Mr Conway is to tell the committee that “sport is a very different business to others. The qualification stage process of football is unique. Financial fluctuations are the norm and cashflow is often irregular.”
He will point to the disappointment that followed the failure of the men’s senior team to qualify for World Cup 2018 which had “a major impact on match attendance and, subsequently, cashflow.”
The organisation’s president will also outline the importance of State funding to its operation, especially at grassroots level.
Previously Mr Rock called for the suspension of funding to the FAI until there was clarity on all matters.

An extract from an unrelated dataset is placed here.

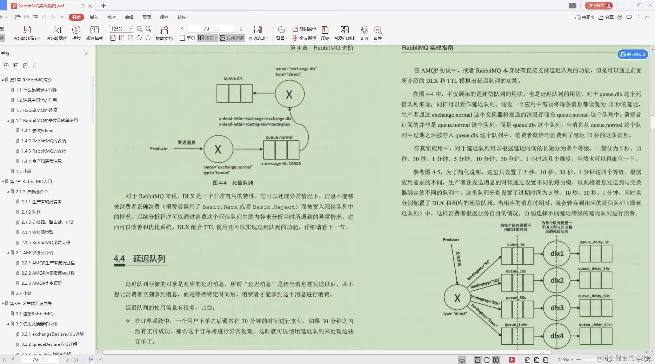Viewport: 655px width, 364px height.
Task: Open 截图和对比 screenshot tool
Action: 344,33
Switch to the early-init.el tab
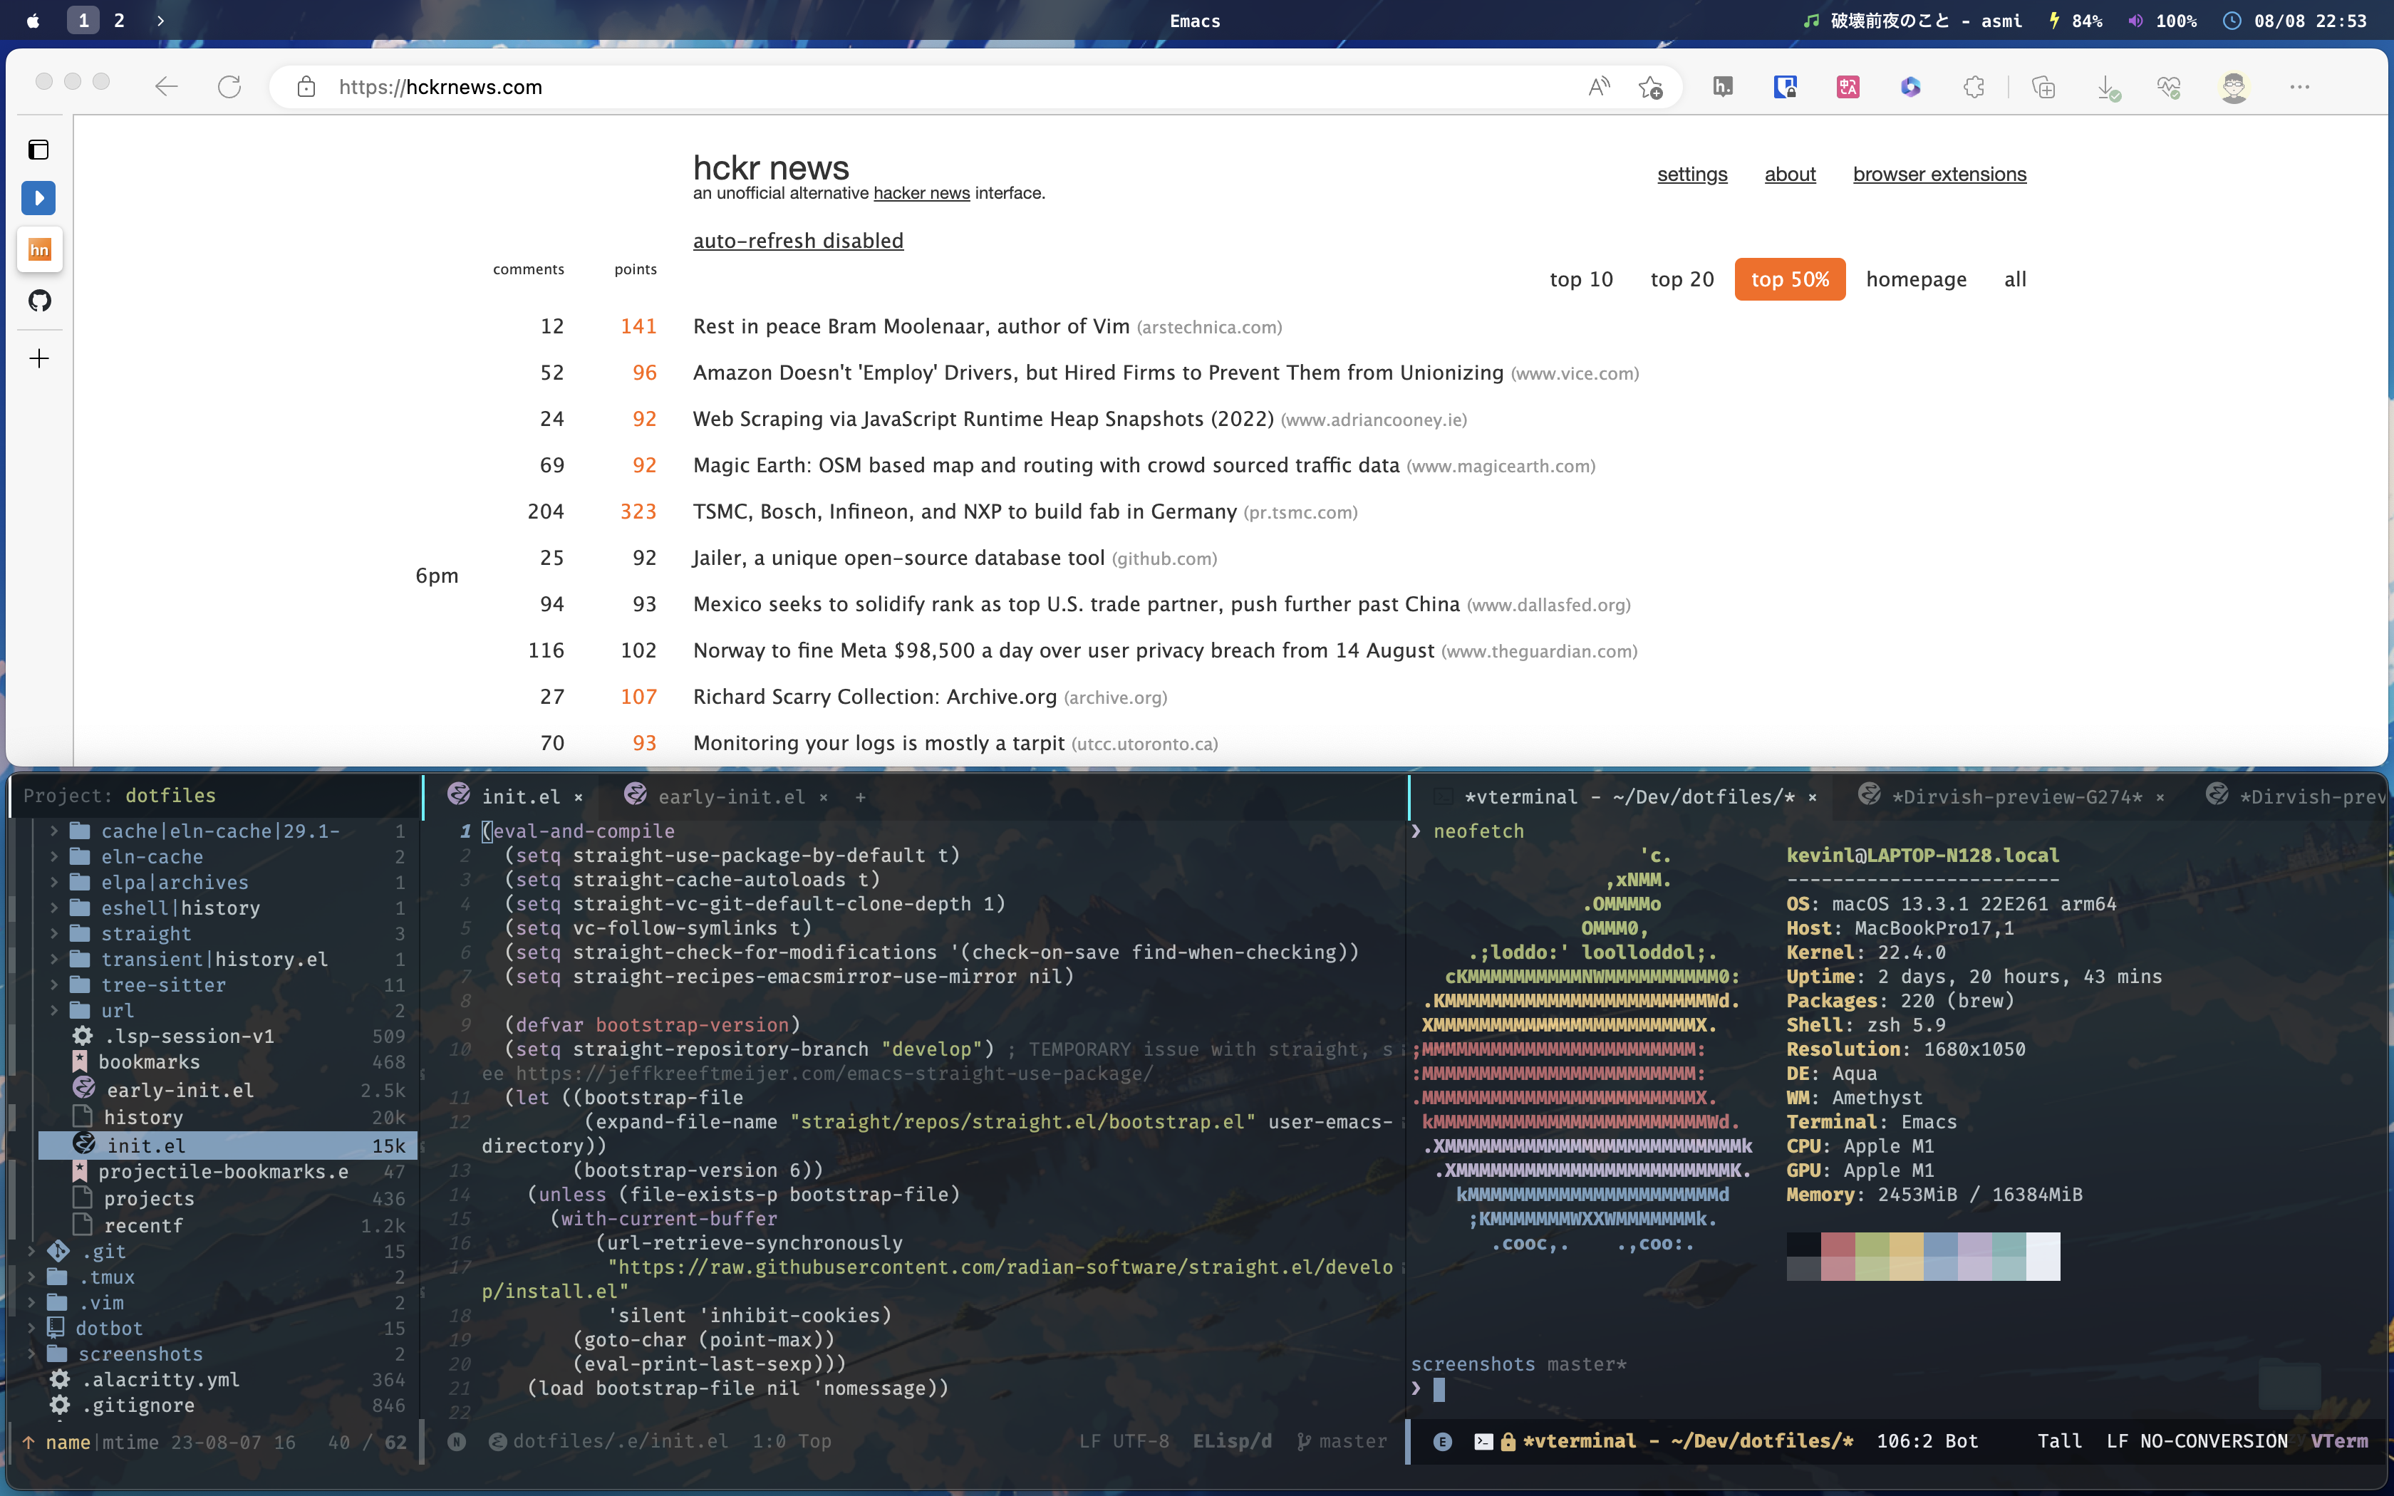 click(731, 796)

While acknowledging the need to build trust and the difficulties facing the organisation Mr Conway will also move to outline the recent successes of the FAI.
The statement appears to conceed that the FAI was not compliant with the terms and conditions of its grant funding in 2017.
Mr Conway's statement says the organisation acknowledges "certain circumstances arose in April 2017 which were not reported to Sport Ireland".
"We will work with Sport Ireland in order to establish a process to ensure the FAI are, in future, fully compliant [with a clause on futher reporting of deterioration in finances]," the statement says.
At the close of his remarks Mr Conway will also make an appeal for more funding for all sports.
He is expected to say: “there has been much work done by the FAI to create a more financially-sustainable organisation.
“I hope by us emerging stronger and more transparent, it will help make the case to Government for more resources for all sports.”
A review by external expert Jonathan Hall which looked at governance in the organisation and ultimately recommended that Mr Delaney be moved to the new role of executive vice president has also been provided to TDs ahead of the hearing.
Mr Conway’s opening statement notes that the appointment of Mr Delaney to that role will be “to the benefit of Irish football”.
In a letter to the committee last night Mr Treacy said Sport Ireland understands that the ODCE enquries into sport are "substantial" and that the FAI have said they are engaged with the corporate watchdog on them.
In a letter to Sport Ireland last Friday Mr Conway revealed that at a board meeting of the FAI last Wednesday concerns were raised about the press statements about the €100,000 loan.
The FAI and Sport Ireland met last Friday in what Mr Treacy described as a “constructive” meeting which he said it “shed more light” on processes underway in the FAI.
Sport Ireland are to be kept appraised of various elements of the reviews underway and the FAI will also discuss the composition of their new governance review group with Sport Ireland.